Topic: why does the equilibrium constant changes with temperature and pressure?  (Read 12878 times)

0 Members and 1 Guest are viewing this topic.

Offline Erik

  • New Member
  • **
  • Posts: 3
  • Mole Snacks: +0/-0
due to le chatalier principle , the system would cause the equilibrium to shift in such a way that it partially removes the disturbance in the system , therefore it causes the increase/decrease in the chemical concentration depending on the side of the equation it is on , the other factor is the enthalpy of the forward and backward reaction, but how to really prove that the increase/decrease would cancel out each other's effect in the change of equilibrium constant ? 

Offline ramboacid

  • Full Member
  • ****
  • Posts: 129
  • Mole Snacks: +19/-3
  • USNCO High Honors 2012, 2013
Temperature affects the equilibrium constant, but not pressure. A proof for the non-pressure dependence of the equilbrium constant is on the following page:
http://www.chemguide.co.uk/physical/equilibria/change.html

This explanation however doesn't use thermodynamic considerations but rather examines the calculations behind the equilibrium constant. Hope this helps! :)
"Opportunity is missed by most people because it is dressed in overalls and looks like work." - Thomas Edison

Offline fledarmus

  • Chemist
  • Sr. Member
  • *
  • Posts: 1676
  • Mole Snacks: +203/-28
The equilibrium constant does not change with pressure, but the equilibrium concentrations of the components will still shift in accordance with Le Chatelier's Principle.

Offline Erik

  • New Member
  • **
  • Posts: 3
  • Mole Snacks: +0/-0
ramboacid , do u have a link showing the proof of it by thermodynamic considerations ? help appreciated.

Offline ramboacid

  • Full Member
  • ****
  • Posts: 129
  • Mole Snacks: +19/-3
  • USNCO High Honors 2012, 2013
The best I can come up with is the van't Hoff equation, which relates the natural log of the equilibrium constant inversely to temperature. The equation only refers to temperature and not pressure, so it's a roundabout way of saying pressure doesn't matter I guess... Anyways the link to the wikipedia page is below  ;D

http://en.wikipedia.org/wiki/Van_'t_Hoff_equation
"Opportunity is missed by most people because it is dressed in overalls and looks like work." - Thomas Edison

Offline curiouscat

  • Chemist
  • Sr. Member
  • *
  • Posts: 3005
  • Mole Snacks: +121/-35
The best I can come up with is the van't Hoff equation, which relates the natural log of the equilibrium constant inversely to temperature. The equation only refers to temperature and not pressure, so it's a roundabout way of saying pressure doesn't matter I guess..

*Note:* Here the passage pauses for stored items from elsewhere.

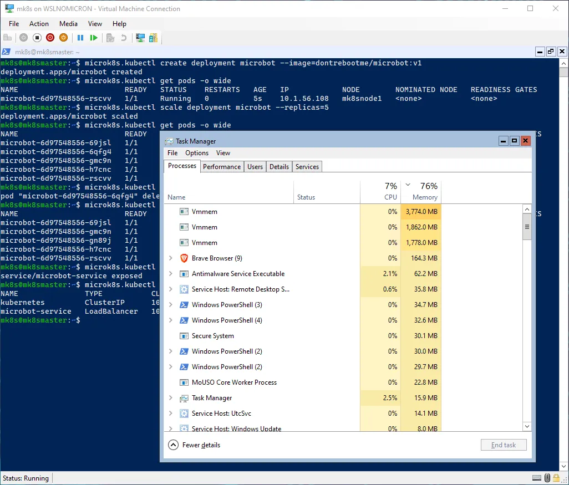Screen dimensions: 569x485
Task: Select the MoUSO Core Worker Process row
Action: (233, 382)
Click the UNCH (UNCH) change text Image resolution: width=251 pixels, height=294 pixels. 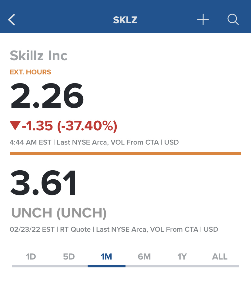(59, 213)
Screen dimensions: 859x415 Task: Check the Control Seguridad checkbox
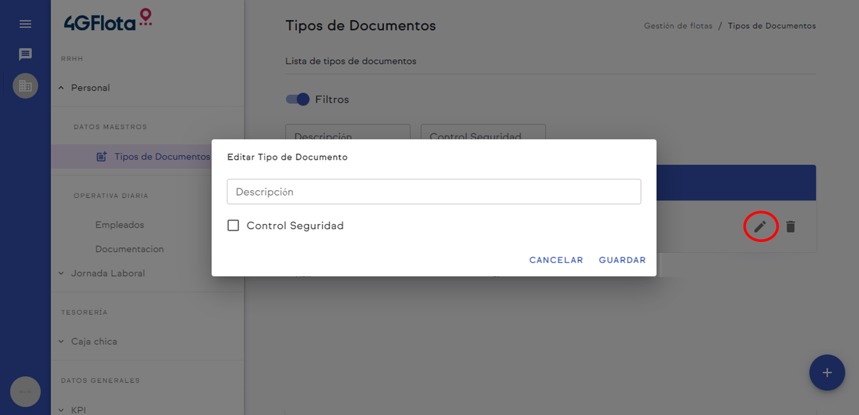233,225
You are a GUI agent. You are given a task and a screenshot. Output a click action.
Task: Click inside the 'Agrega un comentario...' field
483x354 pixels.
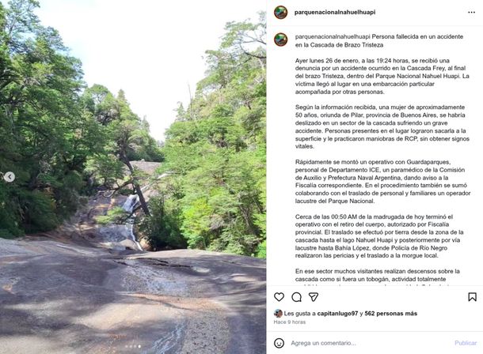click(x=370, y=343)

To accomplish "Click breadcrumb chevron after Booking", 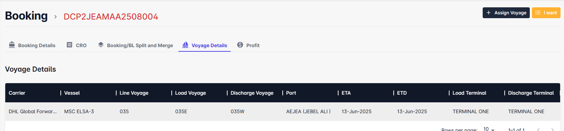I will (x=55, y=16).
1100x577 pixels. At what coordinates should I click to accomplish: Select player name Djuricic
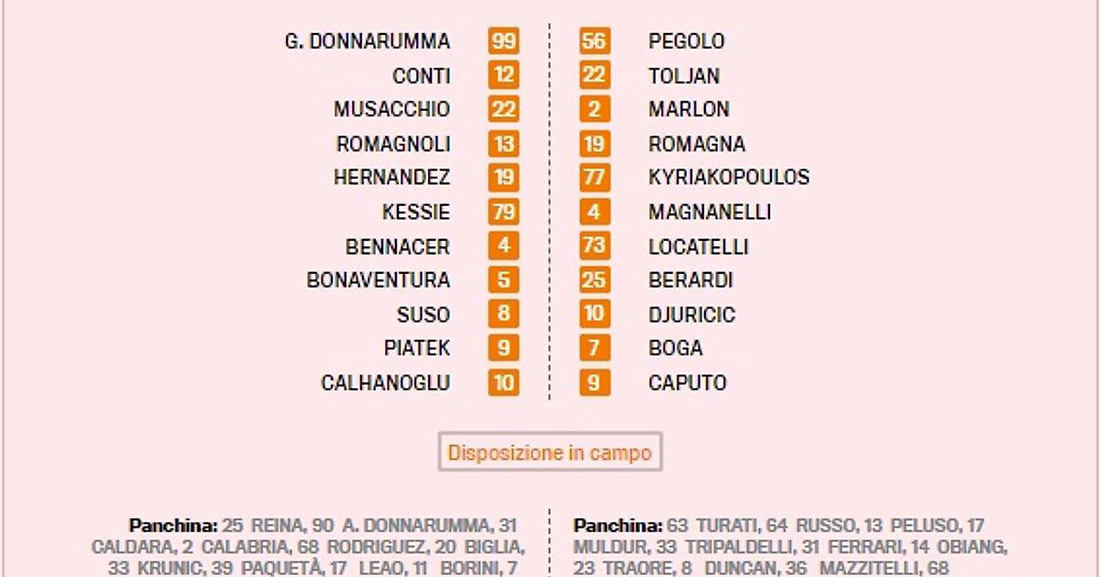[692, 315]
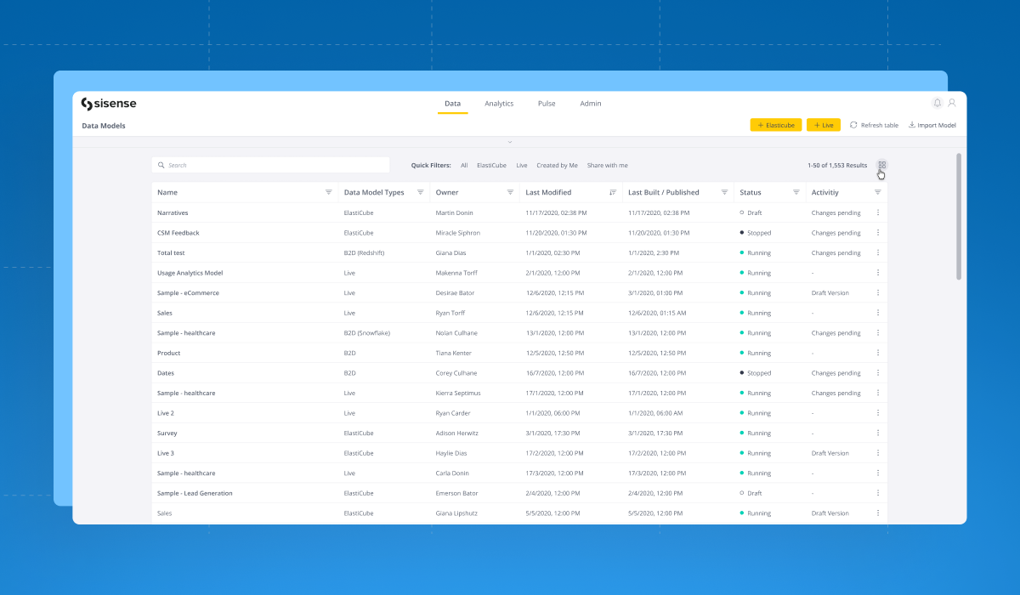Click the + Live button
1020x595 pixels.
coord(823,124)
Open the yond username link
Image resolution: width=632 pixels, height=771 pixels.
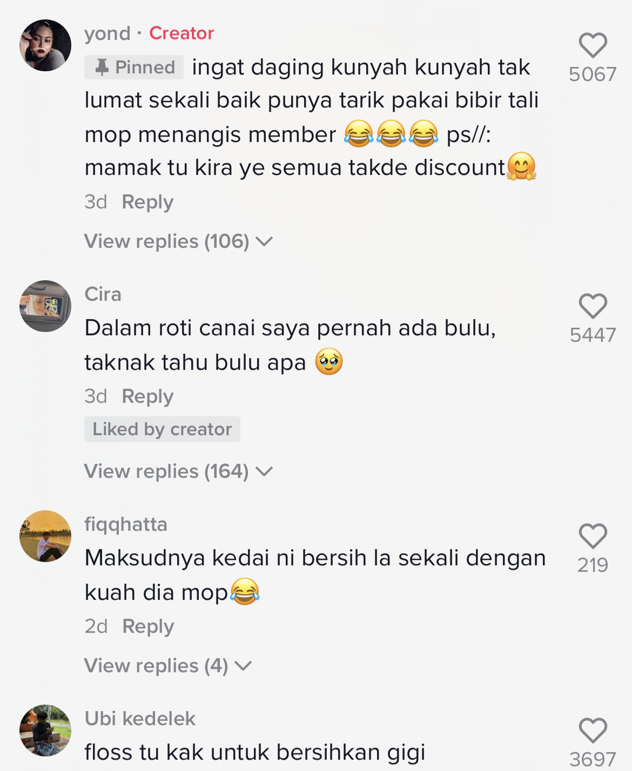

That's assuming ΔH is independant of P though, right? If ΔH had a P dependence your dK/DT would have a P dependence too?

Offline Jorriss

  • Chemist
  • Full Member
  • *
  • Posts: 523
  • Mole Snacks: +41/-14
The best I can come up with is the van't Hoff equation, which relates the natural log of the equilibrium constant inversely to temperature. The equation only refers to temperature and not pressure, so it's a roundabout way of saying pressure doesn't matter I guess..

That's assuming ΔH is independant of P though, right? If ΔH had a P dependence your dK/DT would have a P dependence too?
The equilibrium constant does technically have a pressure dependence but it's very weak and is neglected generally. One can derive it's pressure dependence as easily as temperature but it's not that important.